Sibylle Lambert, sa directrice adjointe, détaille les modalités de la prise en charge. "Nous sommes sollicités soit par les jeunes directement, soit par la famille, un personnel de l’éducation nationale ou un éducateur, précise-t-elle en préambule. Le premier entretien permet de faire connaissance et d’écouter la demande, pour ensuite proposer un parcours personnalisé. Quelle que soit cette demande, on l’accueille. Essentiellement, il s’agit de santé mentale, mais il arrive que des problématiques autres surgissent. Si cela ne relève pas de notre compétence, nous orientons le jeune ou celui qui l’accompagne vers nos partenaires: associations, hôpitaux et cliniques, structures diverses publiques ou privées."

La souffrance psychique est le premier motif de recours à la MDA, en lien avec la vie familiale, scolaire, sociale ou affective et sexuelle. "La plupart du temps, constate Sibylle Lambert, les motivations sont multiples."

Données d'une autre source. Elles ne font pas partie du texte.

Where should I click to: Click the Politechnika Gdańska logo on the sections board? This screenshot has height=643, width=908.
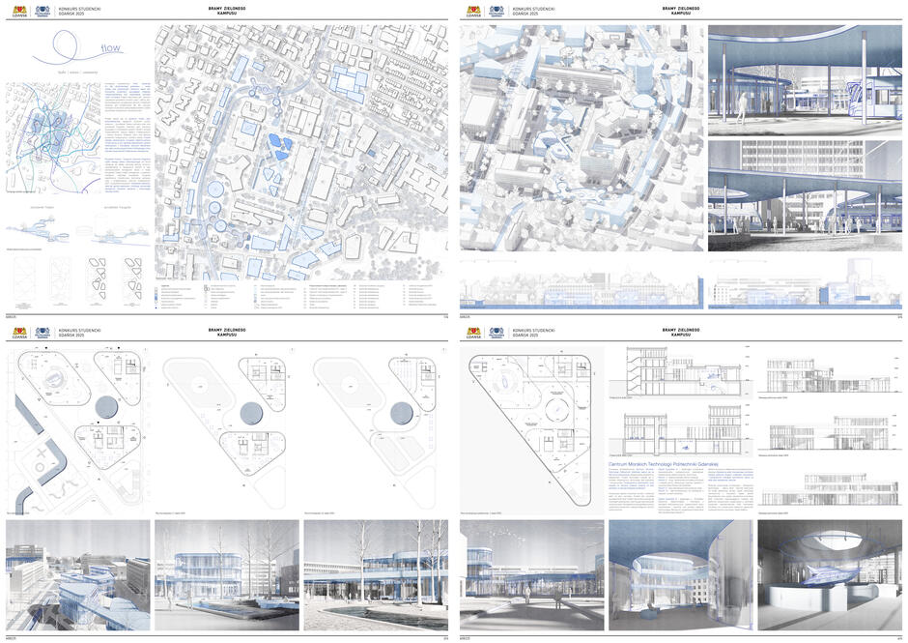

Le premier entretien n’est pas assuré par un psychologue ou un psychiatre: la MDA est plutôt bien dotée, mais, indique Sibylle Lambert, "la demande est telle qu’elle doit être filtrée. Nous n’accordons pas d’entretiens directs. Si la situation est compliquée, elle est évoquée en réunion de concertation pluridisciplinaire sous supervision médicale, un filtre nécessaire pour que les indications soient justifiées, ce qui nous permet de proposer des rendez-vous dans des délais raisonnables à ceux qui en ont vraiment besoin."

Un parcours individualisé

Le premier entretien est donc assuré par l’infirmière, un assistant social ou un éducateur spécialisée et permet de déterminer un parcours individualisé: certains jeunes sont directement pris en charge par un psychologue ou un psychiatre, d’autres le sont par une diététicienne, un assistant social, un éducateur sportif, une sophrologue… "En cas de problème d’addiction, nous avons un partenariat avec le CSAPA Addiction France (Toulon centre) dont les psychologues assurent des consultations jeunes consommateurs dans nos locaux un vendredi après-midi sur deux."

Les accompagnements proposés sont divers, et souvent mixtes: sport et sophrologie, diététique et sophrologie, sport et addiction… "Nous les faisons évoluer au fur et à mesure, selon les besoins du jeune."

Ateliers et groupes de parole

Parallèlement à ces parcours individualisés, la MDA met en place diverses médiations, avec un groupe de parole dédié aux 11/16 ans, un autre aux 17/25 ans et "des ateliers à visée thérapeutiques qui permettent aux jeunes de partager leurs problématiques et d’entrer plus facilement dans le soin": jeux (de stratégie ou de rôle par exemple), do-in (respiration, relaxation, automassage, etc.), radio, graff… "Ils sont toujours animés par un binôme de professionnels, l’intervenant extérieur étant accompagné de l’infirmière ou d’un psychologue de l’équipe."

La durée de prise en charge de ces jeunes correspond en moyenne à une année, voire à une année scolaire. " La problématique est souvent liée à une période de vie. Quand elle a été appréhendée, le jeune passe à autre chose. Contrairement aux jeunes qui sont suivis en CMP pour des pathologies avérées, et parfois avec un traitement médicamenteux, les jeunes pris en charge à la MDA font état d’une souffrance psychique transitoire. Si besoin, on oriente vers le CMP. Mais on ne prescrit pas de médicaments. On soigne autrement."


1. Elle a ouvert ses portes en 2017, elle est présidée par le Pr Marcel Rufo et dirigée par le Pr Nadège Bourvis. Sous statut associatif, elle adhère à la charte commune des MDA, qui prévoit « un accueil inconditionnel basé sur la libre adhésion ».